Many years ago, I walked into a pharmacy and openly requested for a pack of condoms. I told them I needed quality, costly ones, with pleasant scent, and that could be used and washed for like fifty times. I said that openly and loudly. Everyone looked at me. There was dead silence. The attendants became speechless and the customers were looking with unclosed mouths. They were amazed. They were trying to hide their smiles because they didn’t want to look disrespectful. I understood. But that was a game I had already planned.
They were so dazed that a young man could openly and confidently request for condoms without considering the large number of people looking at him. They were even more surprised that I gave them specifications. One of the attendants brought out the brands they had and she started schooling me on the price and the quality. I asked her whether she has used those brands before and she smiled. She said she wasn’t a man. I asked whether her boyfriend had used it for her before and she laughed out loudly.

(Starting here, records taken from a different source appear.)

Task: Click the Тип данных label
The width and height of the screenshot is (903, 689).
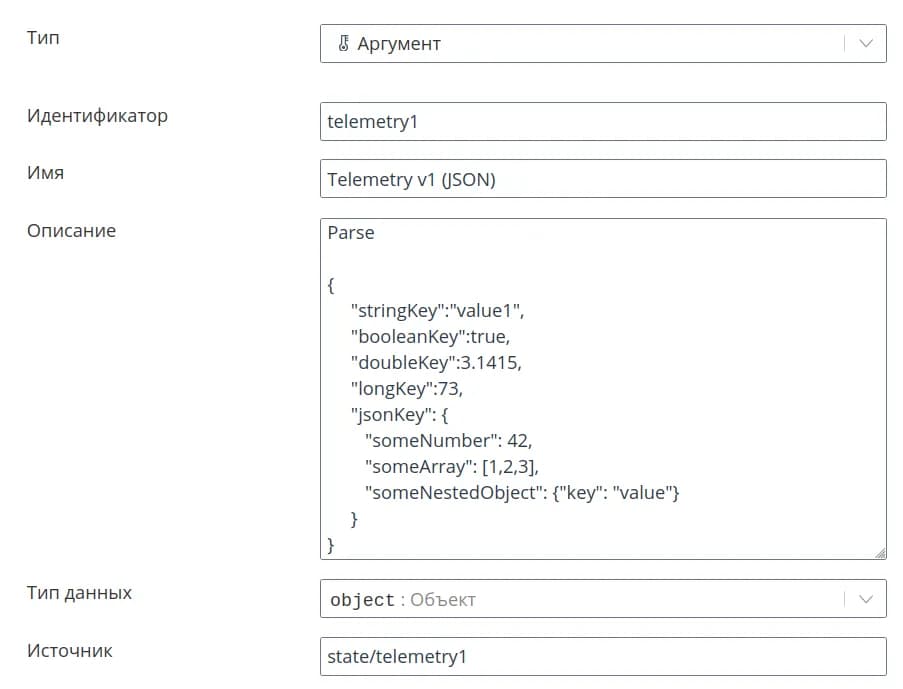Action: [79, 593]
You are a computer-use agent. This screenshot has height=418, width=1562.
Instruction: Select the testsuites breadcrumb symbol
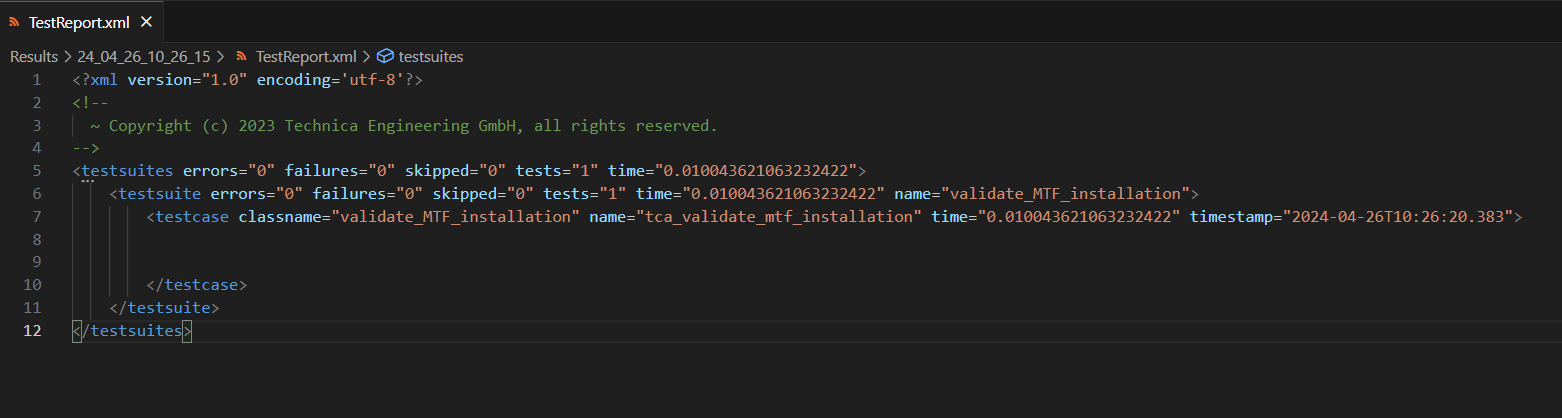430,57
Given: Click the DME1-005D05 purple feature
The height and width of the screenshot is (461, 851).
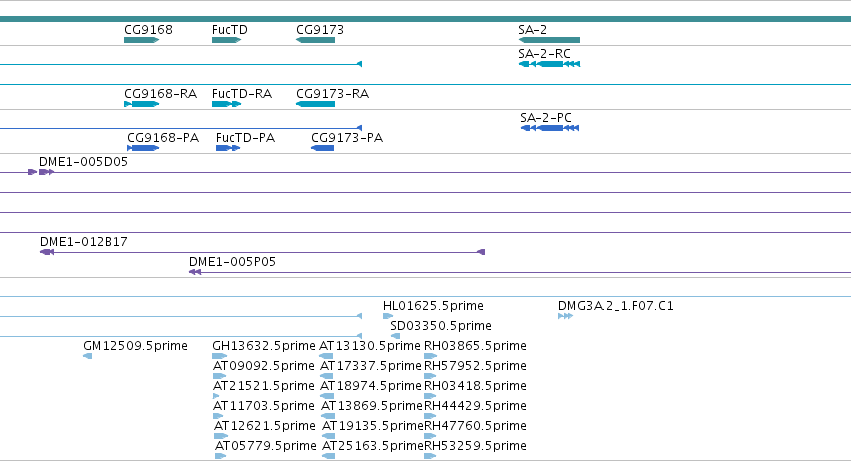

I wasn’t there to buy condoms, anyway. I just wanted to see how it feels like to request for condoms in an open pharmacy and the reactions it could generate. I know a lot of African men who can’t walk confidently to a pharmacy to request for a pack of raincoats (condoms). They are afraid of how people would look at them and what people would think. They are afraid that people would see them as perverts. We all know that when you request for condoms, it means you are getting ready for sex. At the end, I requested for Vitamin C and told them to take the condoms back. Their perception didn’t matter to me. And I didn’t die.
Meanwhile, should African men be afraid to ask for condoms in pharmacies? No. I think people should be free to ask for condoms. Men and women. There are condoms for men and there are condoms for women. Men and women should be free to ask for the one they love. In the past, male condoms were common. These days, we have condoms in various types and sizes and colours. The men can wear and the women can wear, too. It is for protection. People should be free to ask for it in public. It is not illegal.
Why should people use condoms, especially Africans? Condoms are good for oral, anal, and vaginal sex, so they protect you from STDs no matter how you get down. And that is really the sexiest part of all: condoms let you focus on pleasure and your partner without worrying about pregnancy or STDs. Safer sex is better sex because it stops stress from killing the mood. Most people don’t like using condoms because they believe the pleasure you get from skin-to-skin is incomparable to the one you get from using condoms.
Condoms are super easy to get from many different stores, community health centers, and online. You don’t need a prescription or ID to buy them, and they are inexpensive (or sometimes even free). Condoms are a small, discreet, and portable way to get big protection from pregnancy and STDs. Protection is important, but so is pleasure. Luckily, condoms offer both. Condoms come in lots of different styles, shapes, and textures that increase sensation for both partners. And having your partner put the condom on your penis can be a sexy part of foreplay, especially if you add lube. Condoms can even delay ejaculation, so sex lasts longer.
Finally, because there is poverty in Africa as a result of African leader’s irresponsibility, Africans need to use condoms more when they are having sex. They need birth control. They can’t be bringing children they can’t take care into the world. It is bad. If you know you need sex and you don’t want babies, please use condoms. Don’t bring bastards into the world to torment others. When you mistakenly give birth to children as a result of not using protection, you endanger the world. You are causing problem for the society because the child you refuse to take care will become irresponsible and bring headache to the society.